Directions for this task.
Pictures aside, reproduce exactly and only the lines below, starting at the one containing "Viewport: 762px width, 602px height." and ending at the last line.

Exercise inputs.
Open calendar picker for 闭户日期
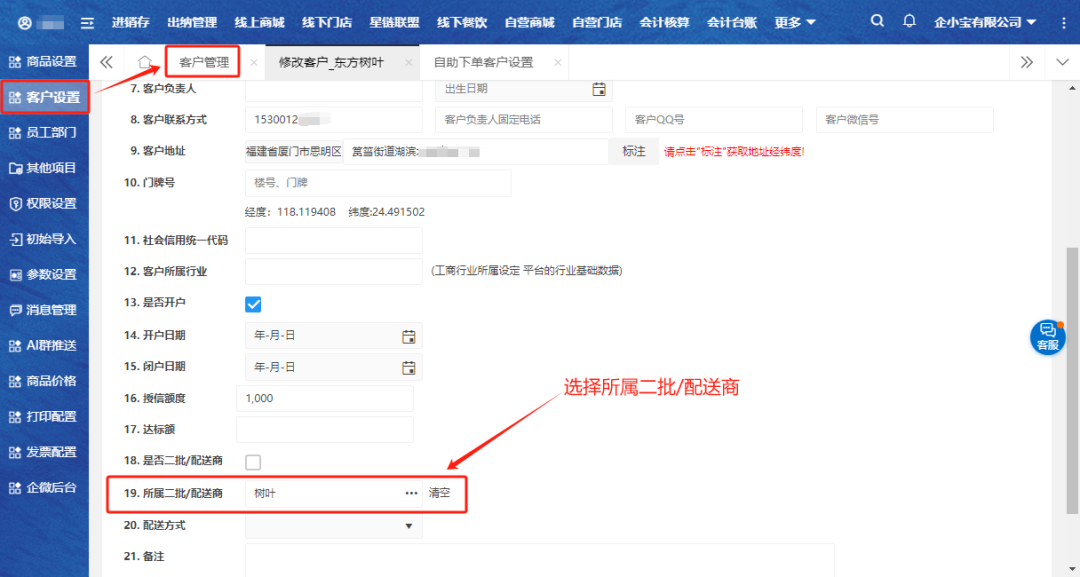Screen dimensions: 1080x577 [408, 367]
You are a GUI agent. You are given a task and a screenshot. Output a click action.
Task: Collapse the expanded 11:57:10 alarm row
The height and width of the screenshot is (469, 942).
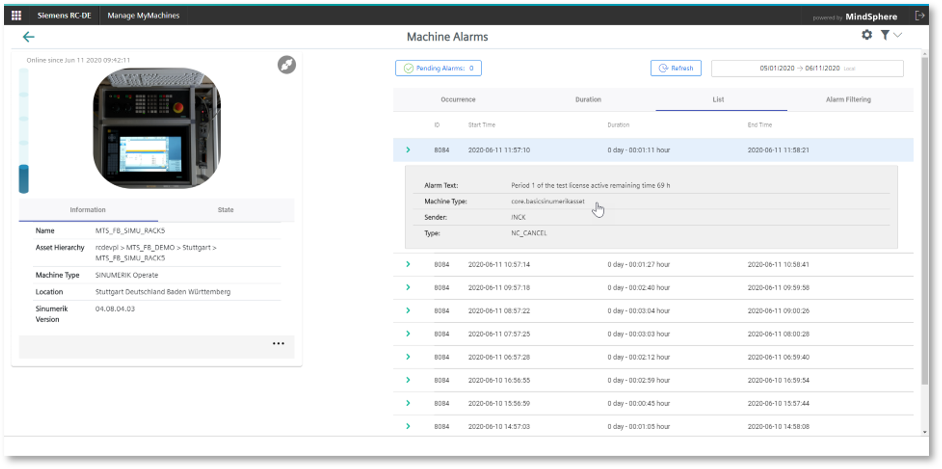408,150
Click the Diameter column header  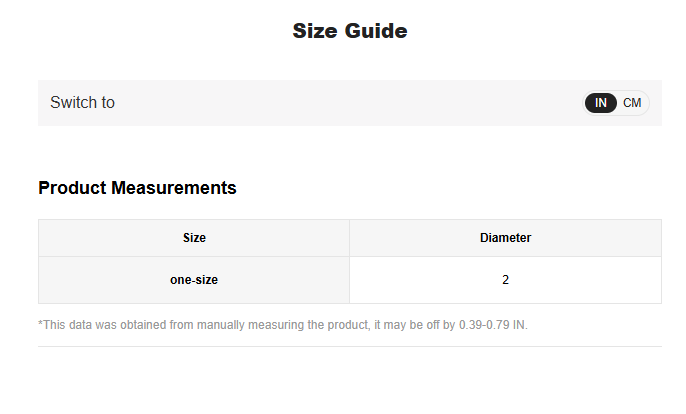(x=505, y=238)
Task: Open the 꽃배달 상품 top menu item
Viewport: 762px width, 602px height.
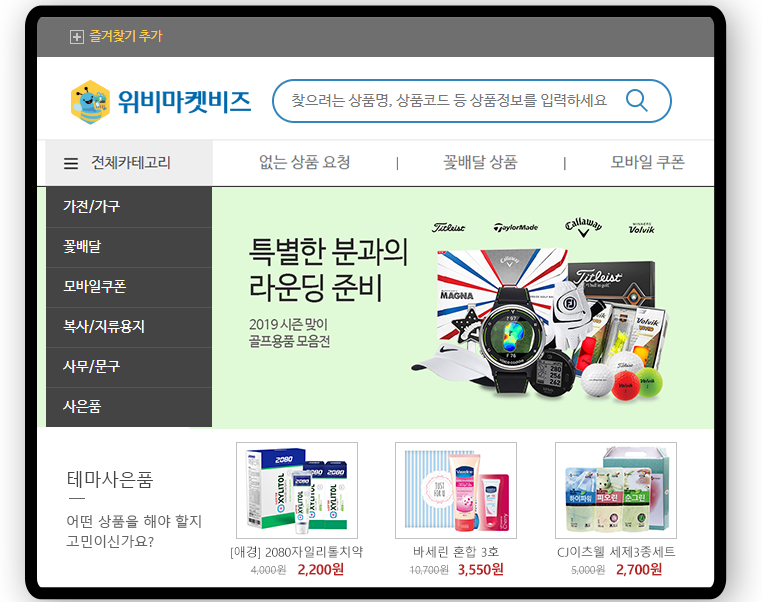Action: tap(480, 162)
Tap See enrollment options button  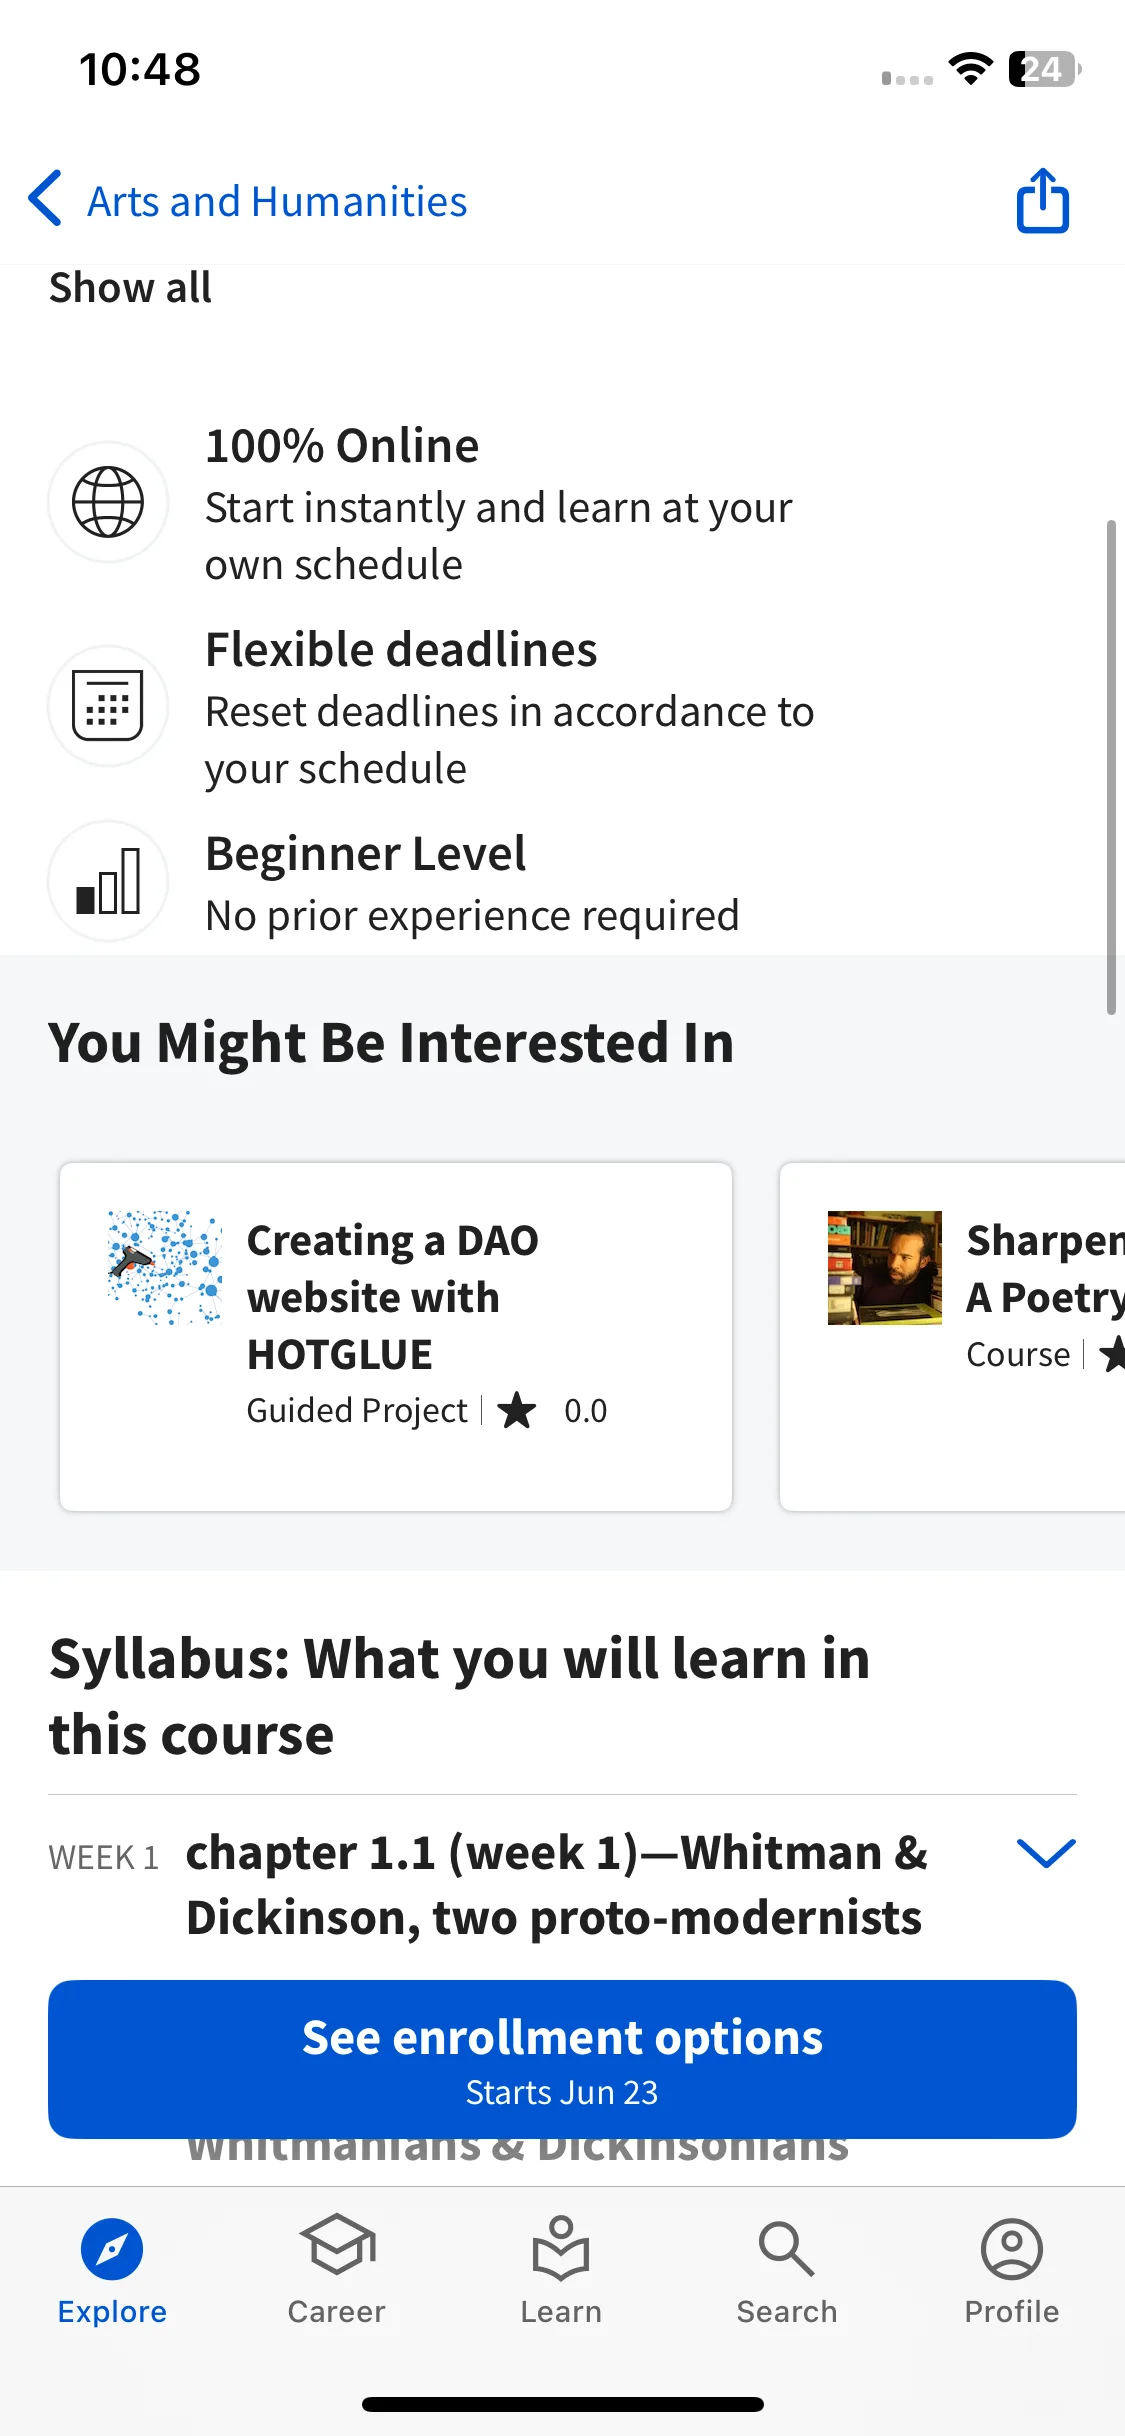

Task answer.
Viewport: 762px width, 602px height.
Action: tap(480, 162)
Tap See enrollment options button  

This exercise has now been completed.